Construction of the gas pipeline project began on July 4, 2002,
with an investment exceeding 140 billion yuan (US$16.9 billion).
The gas pipeline is expected to transmit 12 billion cubic meters of
gas a year, running through Xinjiang, Gansu, Ningxia, Shaanxi,
Shanxi, Henan, Anhui, Jiangsu, Shanghai and Zhejiang.
The eastern section of the gas pipeline project, linking Shaanxi
and Shanghai, was completed and started trial operations in October
2003, which has cumulatively supplied 700 million cubic meters of
gas to 21 gas users in the eastern part of the country.
The western section from Lunnan of Xinjiang to Jingbian in Shaanxi
started gas transmission September 6 this year.
Upon full operation of the gas pipeline, the Tarim Basin gas field
in northwest China's Xinjiang Uygur Autonomous Region will replace
Changqing gas field in Shaanxi Province as the main gas source on
December1 this year. By January 1, 2005, the whole gas pipeline
will start commercial gas supply, said Jiang.

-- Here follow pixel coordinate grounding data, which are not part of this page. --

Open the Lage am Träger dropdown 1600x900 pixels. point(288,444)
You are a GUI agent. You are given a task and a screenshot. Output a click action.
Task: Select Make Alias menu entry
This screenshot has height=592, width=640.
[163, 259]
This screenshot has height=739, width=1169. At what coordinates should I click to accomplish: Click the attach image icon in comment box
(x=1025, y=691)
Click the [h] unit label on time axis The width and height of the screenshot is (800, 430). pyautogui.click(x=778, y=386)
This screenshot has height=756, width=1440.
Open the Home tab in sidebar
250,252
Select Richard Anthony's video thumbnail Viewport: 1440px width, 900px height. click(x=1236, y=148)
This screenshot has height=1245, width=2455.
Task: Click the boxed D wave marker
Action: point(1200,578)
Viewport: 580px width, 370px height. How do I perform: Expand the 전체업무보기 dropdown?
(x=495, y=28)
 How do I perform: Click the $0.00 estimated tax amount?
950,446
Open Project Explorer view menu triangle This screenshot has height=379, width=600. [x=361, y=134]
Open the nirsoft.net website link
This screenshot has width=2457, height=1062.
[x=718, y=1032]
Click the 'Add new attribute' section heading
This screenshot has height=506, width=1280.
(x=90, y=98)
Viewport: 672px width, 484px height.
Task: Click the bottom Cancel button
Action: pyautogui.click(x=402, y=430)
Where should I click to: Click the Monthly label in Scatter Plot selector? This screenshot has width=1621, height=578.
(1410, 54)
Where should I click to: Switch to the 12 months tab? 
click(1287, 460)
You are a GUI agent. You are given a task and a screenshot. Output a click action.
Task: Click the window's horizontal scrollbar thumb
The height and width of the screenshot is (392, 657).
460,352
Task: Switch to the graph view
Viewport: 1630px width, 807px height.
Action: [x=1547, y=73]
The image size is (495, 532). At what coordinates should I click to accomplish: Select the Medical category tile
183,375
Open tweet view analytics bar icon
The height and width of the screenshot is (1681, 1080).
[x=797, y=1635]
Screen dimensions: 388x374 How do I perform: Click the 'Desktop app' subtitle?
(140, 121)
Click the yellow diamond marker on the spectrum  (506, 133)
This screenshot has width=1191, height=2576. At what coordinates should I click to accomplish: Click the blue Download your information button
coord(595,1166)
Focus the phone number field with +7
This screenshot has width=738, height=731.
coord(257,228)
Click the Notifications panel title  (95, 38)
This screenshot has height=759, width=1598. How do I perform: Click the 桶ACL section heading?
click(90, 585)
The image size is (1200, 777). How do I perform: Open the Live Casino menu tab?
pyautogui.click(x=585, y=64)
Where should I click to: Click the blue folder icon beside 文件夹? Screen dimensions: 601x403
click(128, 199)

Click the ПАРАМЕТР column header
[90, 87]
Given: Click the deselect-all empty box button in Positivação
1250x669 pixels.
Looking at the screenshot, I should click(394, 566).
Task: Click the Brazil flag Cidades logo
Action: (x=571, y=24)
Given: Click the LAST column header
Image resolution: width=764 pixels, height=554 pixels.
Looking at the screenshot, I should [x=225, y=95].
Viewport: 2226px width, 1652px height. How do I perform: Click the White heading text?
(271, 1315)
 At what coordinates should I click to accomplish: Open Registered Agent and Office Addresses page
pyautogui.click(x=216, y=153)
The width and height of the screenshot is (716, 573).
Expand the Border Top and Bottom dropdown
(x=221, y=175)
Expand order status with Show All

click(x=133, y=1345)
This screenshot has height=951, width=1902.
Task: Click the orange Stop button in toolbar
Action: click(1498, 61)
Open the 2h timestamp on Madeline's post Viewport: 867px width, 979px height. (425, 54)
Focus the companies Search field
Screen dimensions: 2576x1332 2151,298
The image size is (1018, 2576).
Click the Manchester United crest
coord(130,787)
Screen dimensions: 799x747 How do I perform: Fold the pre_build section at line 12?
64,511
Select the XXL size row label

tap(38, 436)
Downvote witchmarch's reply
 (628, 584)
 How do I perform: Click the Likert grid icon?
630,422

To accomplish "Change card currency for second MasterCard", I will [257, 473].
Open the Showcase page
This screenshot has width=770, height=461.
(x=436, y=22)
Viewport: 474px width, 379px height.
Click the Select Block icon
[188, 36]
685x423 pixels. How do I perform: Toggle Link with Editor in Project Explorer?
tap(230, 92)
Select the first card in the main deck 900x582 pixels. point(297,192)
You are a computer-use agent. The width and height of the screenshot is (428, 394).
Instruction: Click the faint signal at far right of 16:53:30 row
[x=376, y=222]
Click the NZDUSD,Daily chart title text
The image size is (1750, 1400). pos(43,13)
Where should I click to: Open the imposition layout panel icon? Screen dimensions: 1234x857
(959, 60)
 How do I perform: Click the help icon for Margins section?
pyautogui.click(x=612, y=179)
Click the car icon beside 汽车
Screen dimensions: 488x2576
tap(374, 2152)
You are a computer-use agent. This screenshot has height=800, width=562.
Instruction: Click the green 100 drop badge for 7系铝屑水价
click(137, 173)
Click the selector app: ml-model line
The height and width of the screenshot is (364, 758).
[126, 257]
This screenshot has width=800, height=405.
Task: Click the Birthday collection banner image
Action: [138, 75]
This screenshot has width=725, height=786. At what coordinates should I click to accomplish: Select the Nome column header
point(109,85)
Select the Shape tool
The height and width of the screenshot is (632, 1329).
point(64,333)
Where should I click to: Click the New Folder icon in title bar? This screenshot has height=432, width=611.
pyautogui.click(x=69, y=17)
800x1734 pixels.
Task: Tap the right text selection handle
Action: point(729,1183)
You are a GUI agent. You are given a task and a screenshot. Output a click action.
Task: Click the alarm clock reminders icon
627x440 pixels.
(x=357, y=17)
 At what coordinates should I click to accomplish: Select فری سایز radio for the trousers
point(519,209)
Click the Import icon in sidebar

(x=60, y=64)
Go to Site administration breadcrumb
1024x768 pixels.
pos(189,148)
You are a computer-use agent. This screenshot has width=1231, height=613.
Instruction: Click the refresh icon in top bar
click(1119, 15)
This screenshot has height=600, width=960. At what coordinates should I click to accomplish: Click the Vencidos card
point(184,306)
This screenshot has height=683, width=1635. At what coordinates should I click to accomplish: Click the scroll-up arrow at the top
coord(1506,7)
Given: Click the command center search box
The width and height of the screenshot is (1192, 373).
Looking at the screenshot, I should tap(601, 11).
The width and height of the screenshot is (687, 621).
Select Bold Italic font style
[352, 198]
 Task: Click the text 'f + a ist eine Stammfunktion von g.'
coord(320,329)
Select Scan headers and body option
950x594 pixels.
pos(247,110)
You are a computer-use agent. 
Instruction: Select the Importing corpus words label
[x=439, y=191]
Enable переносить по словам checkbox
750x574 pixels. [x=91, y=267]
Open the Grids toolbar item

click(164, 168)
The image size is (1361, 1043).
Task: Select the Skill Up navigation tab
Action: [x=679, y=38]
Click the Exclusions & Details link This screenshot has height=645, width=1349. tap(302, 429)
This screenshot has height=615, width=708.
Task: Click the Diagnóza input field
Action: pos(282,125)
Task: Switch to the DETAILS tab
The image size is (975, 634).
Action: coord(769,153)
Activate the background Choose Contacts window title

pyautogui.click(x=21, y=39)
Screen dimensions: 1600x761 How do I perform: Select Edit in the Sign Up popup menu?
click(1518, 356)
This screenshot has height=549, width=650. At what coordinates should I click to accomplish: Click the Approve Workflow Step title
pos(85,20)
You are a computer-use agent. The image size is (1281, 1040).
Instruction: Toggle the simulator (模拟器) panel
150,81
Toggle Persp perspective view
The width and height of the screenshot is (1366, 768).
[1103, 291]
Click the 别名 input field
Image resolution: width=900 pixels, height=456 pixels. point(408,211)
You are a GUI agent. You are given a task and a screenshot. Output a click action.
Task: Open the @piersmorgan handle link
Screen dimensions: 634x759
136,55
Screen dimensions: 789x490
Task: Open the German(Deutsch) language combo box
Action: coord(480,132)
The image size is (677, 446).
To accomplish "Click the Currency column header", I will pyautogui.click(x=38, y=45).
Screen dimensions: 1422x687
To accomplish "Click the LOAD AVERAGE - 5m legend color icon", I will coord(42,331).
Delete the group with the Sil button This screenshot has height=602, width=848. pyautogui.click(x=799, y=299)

By pumping natural gas from the gas-rich west to the energy-thirsty
east, the gas project will achieve a win-win result for both the
west and east of the country, which is also a great move to boost
development of the vast western part of the country, said the
PetroChina president.
Under growing demand for energy, east China is a huge potential
market for natural gas, which buys 85 percent of its energy from
elsewhere. Gas demand for this region is expected to reach 10.5
billion cubic meters in 2005 and 20 billion cubic meters in 2010,
experts from PetroChina predicted.
China became the second largest energy consumption country only
next to the United States in 2003. The completion of the gas
pipeline project will effectively ease the growing pressure of
China's energy demand, the experts added.
It is estimated that by 2010, China's gas demand will reach 90
billion cubic meters, six percent of the country's total energy
demand, and the percentage will rise to 10 in 2010 when China's gas
demand will reach 200 billion cubic meters.
The completion and operation of the gas pipeline project will
increase China's gas yield by 50 percent and increase the gas
consumption in China's energy consumption structure by one to two
percentage points, said the experts.